#### Data for this task

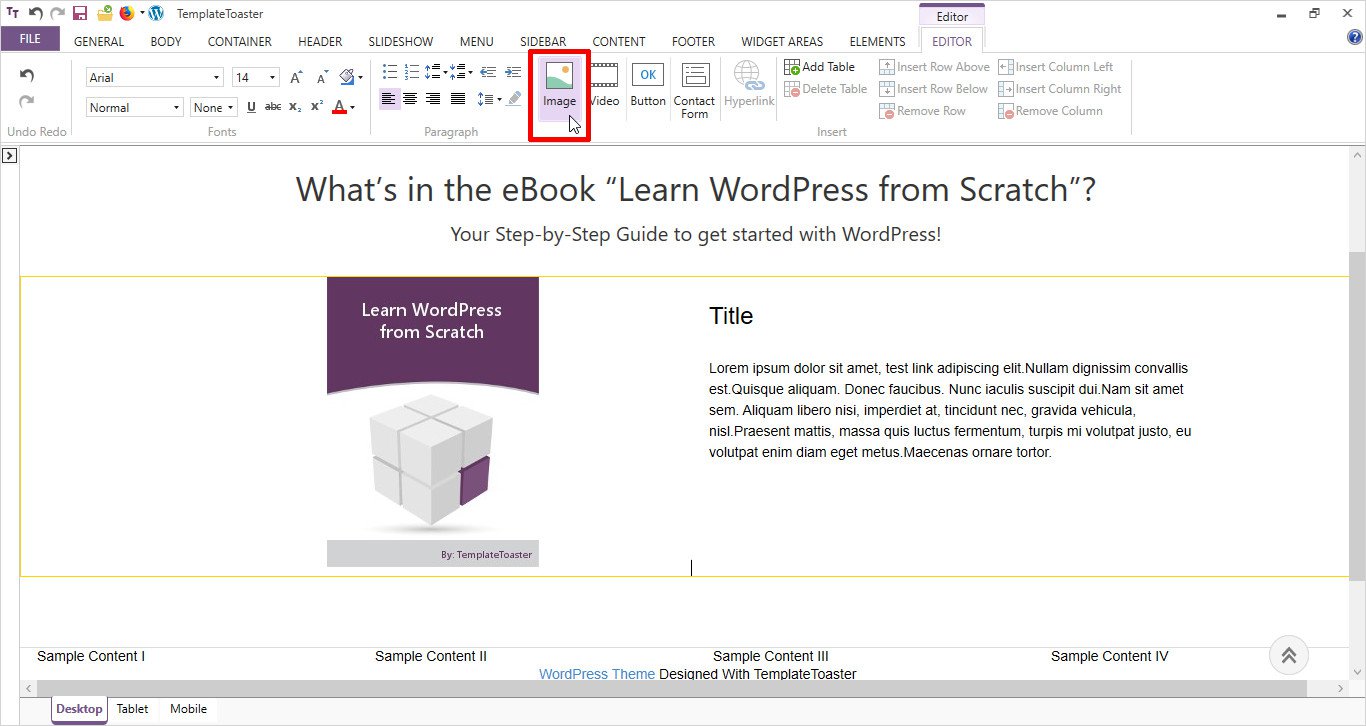Toggle underline formatting
This screenshot has height=726, width=1366.
(251, 107)
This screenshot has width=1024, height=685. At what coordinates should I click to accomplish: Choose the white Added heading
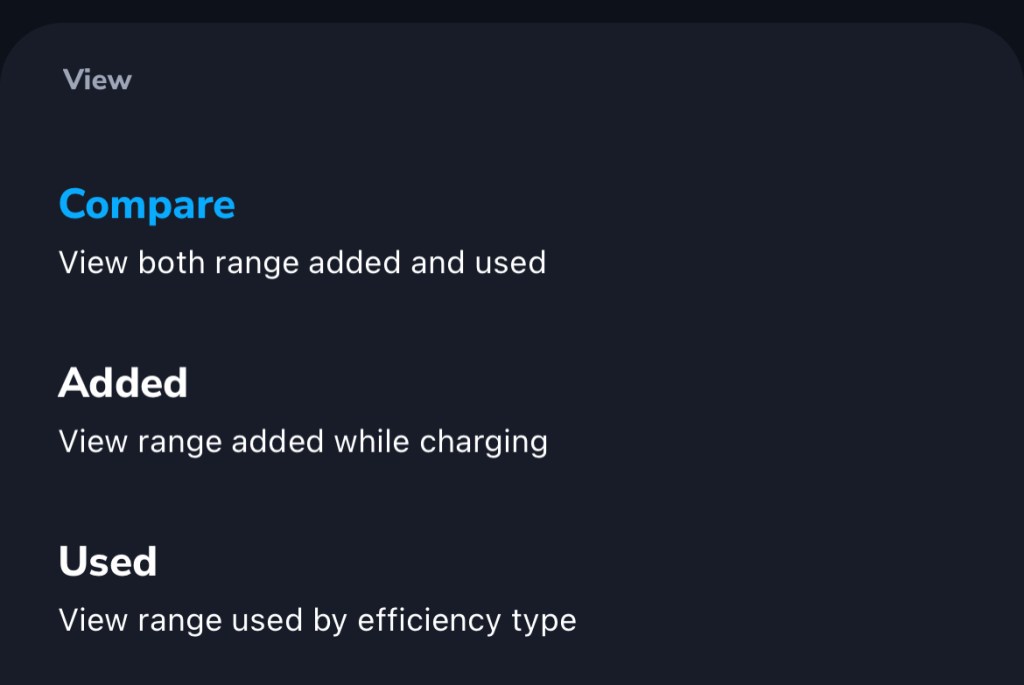[123, 383]
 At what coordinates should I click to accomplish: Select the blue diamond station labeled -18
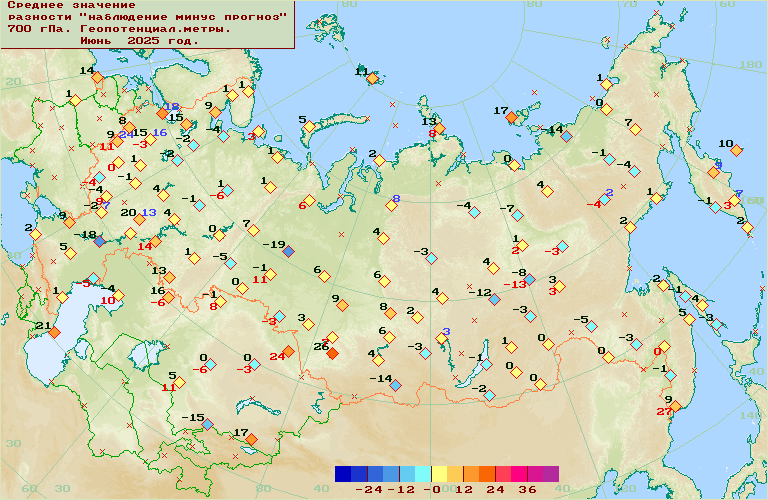point(99,242)

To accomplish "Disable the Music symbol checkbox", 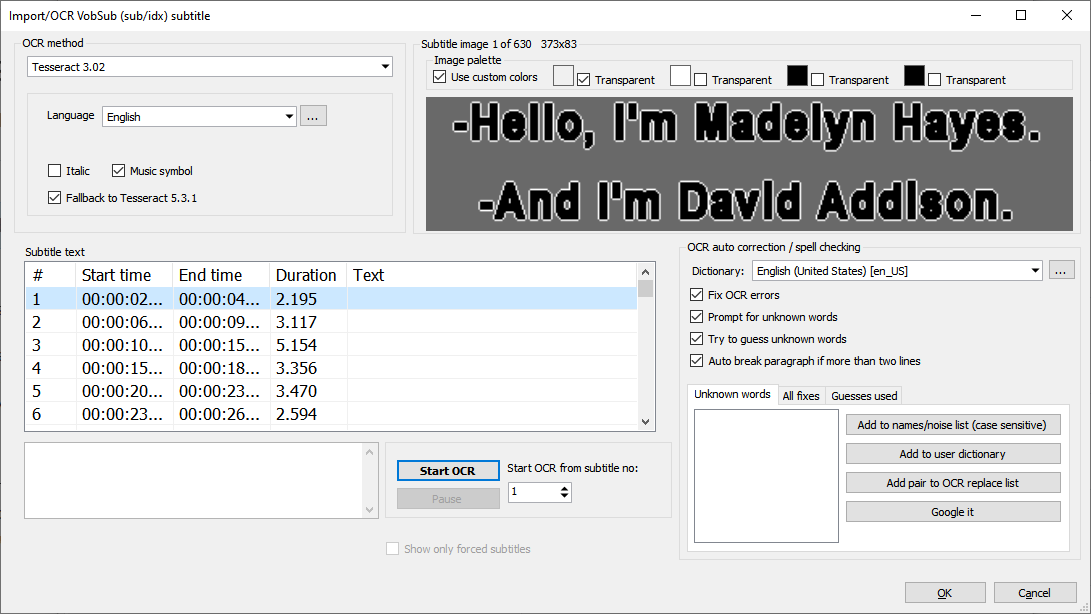I will tap(118, 170).
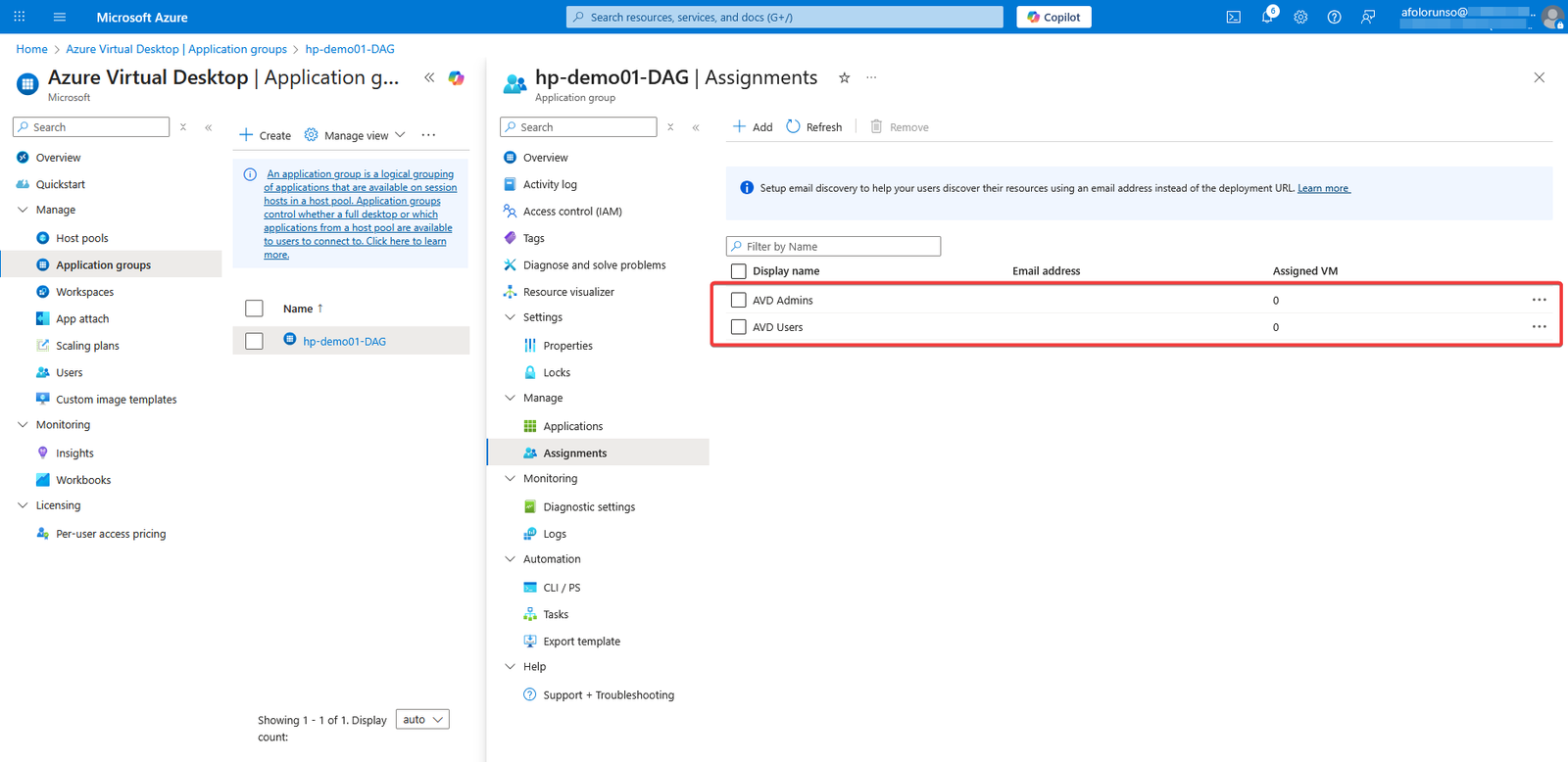Click the Learn more link
The image size is (1568, 762).
1323,188
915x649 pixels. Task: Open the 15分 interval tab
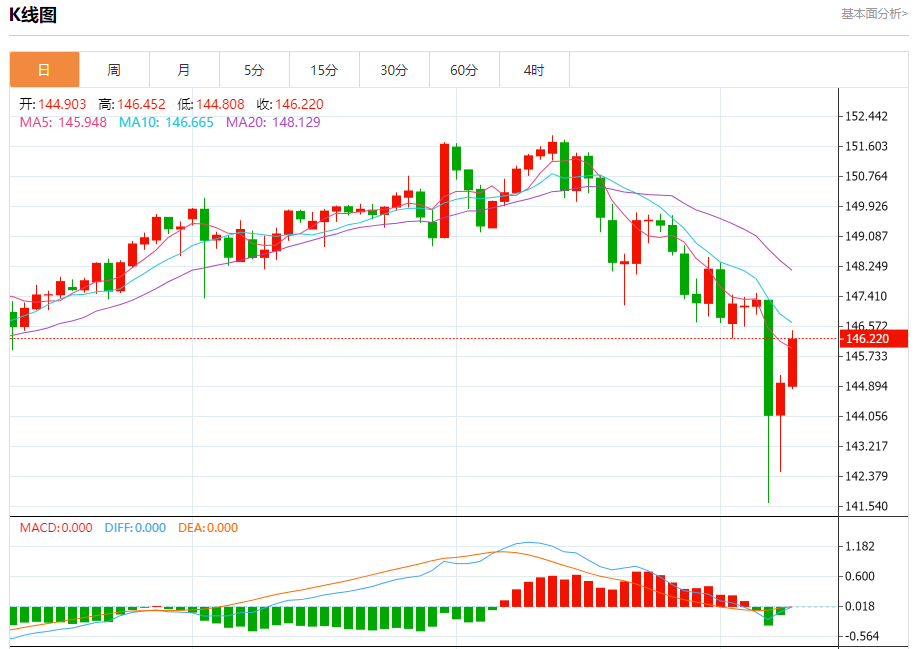(x=324, y=70)
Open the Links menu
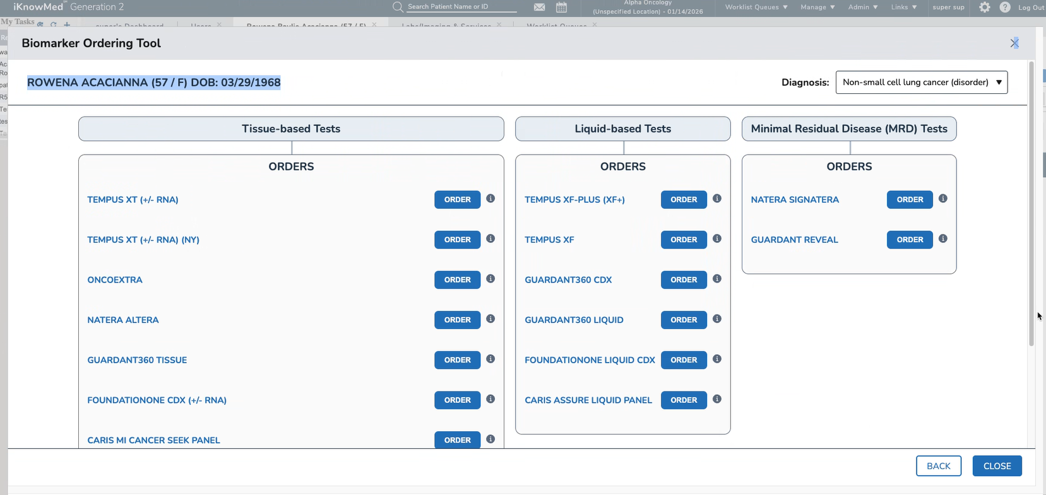The height and width of the screenshot is (495, 1046). click(x=903, y=7)
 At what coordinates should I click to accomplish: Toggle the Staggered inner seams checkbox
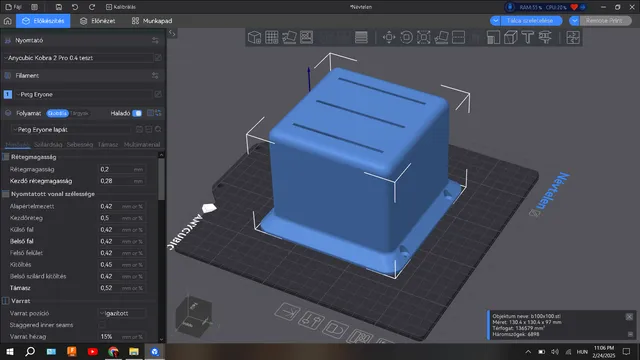click(x=102, y=325)
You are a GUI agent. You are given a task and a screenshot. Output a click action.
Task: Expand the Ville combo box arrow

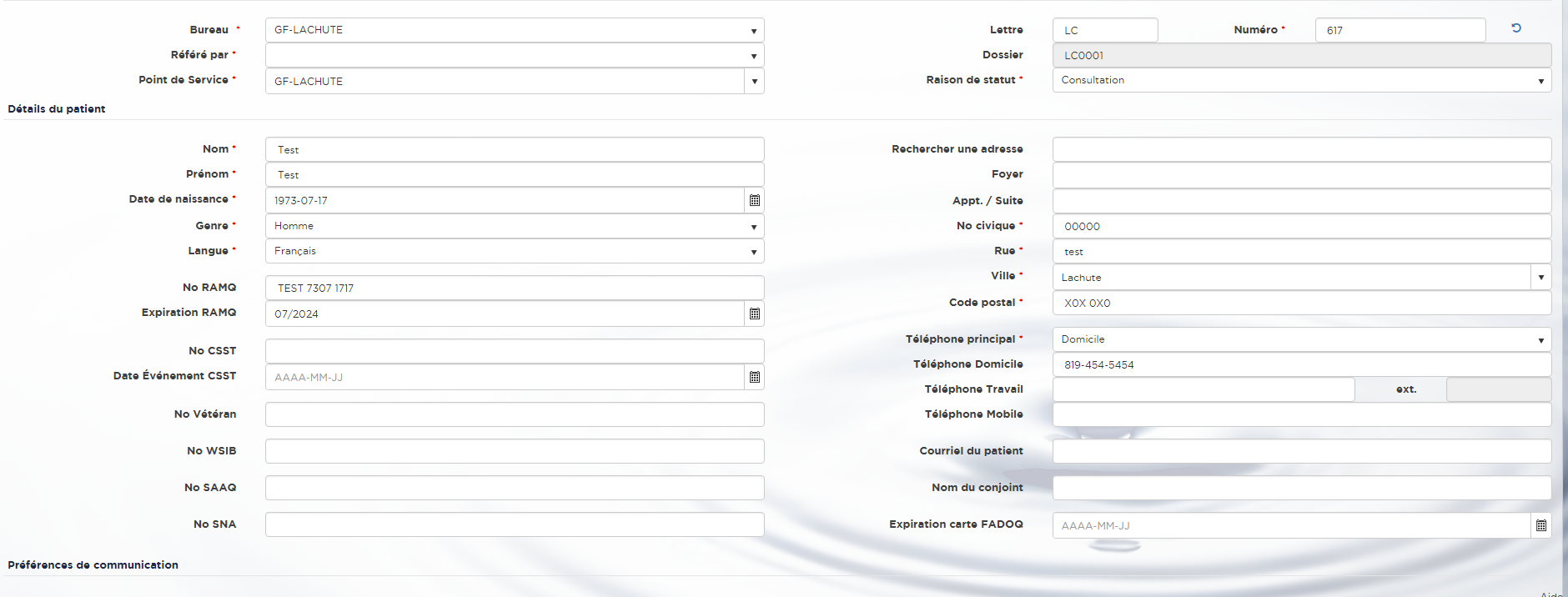(1540, 277)
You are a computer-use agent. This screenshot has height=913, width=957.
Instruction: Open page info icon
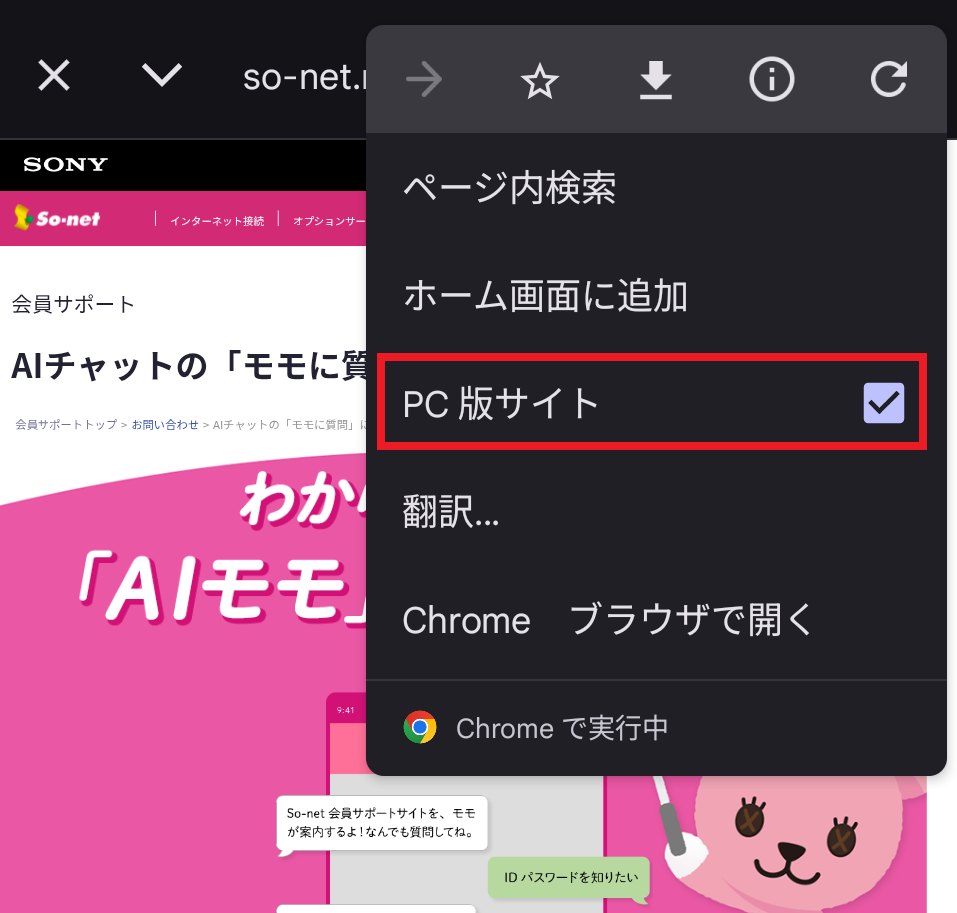tap(772, 80)
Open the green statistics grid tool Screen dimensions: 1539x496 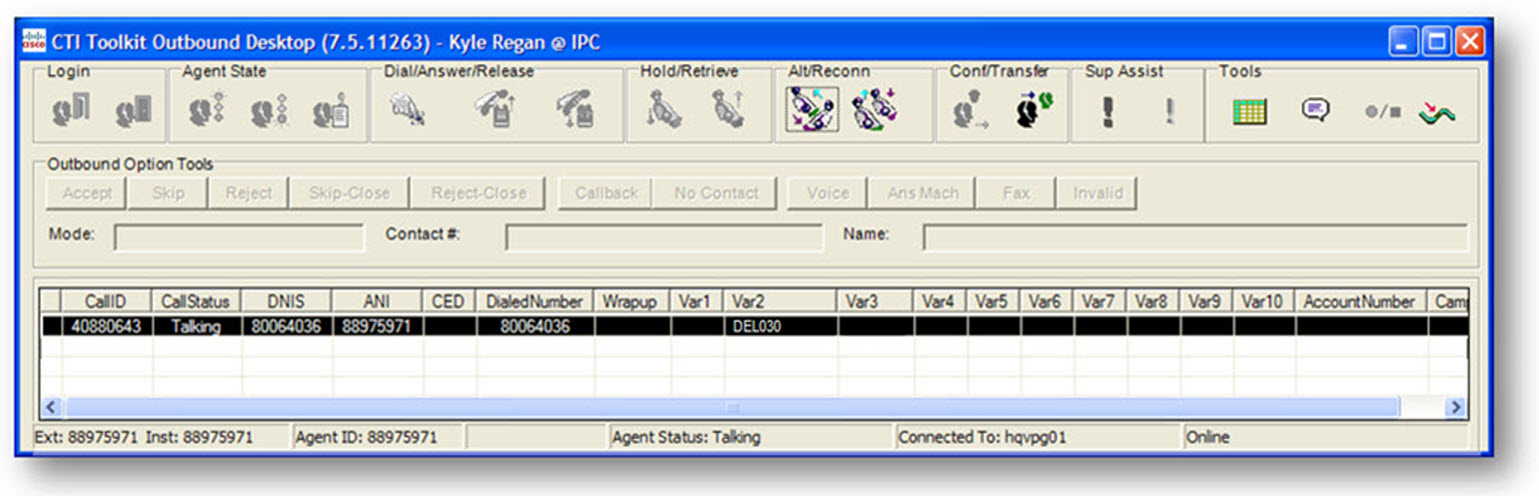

########

● Assignment
For each line of the data that has the word "agent", report that line.

● Solution below
You are a GUI agent. You are given a task and a screenshot. Output a click action.
You are a computer-use agent. This screenshot has height=913, width=957.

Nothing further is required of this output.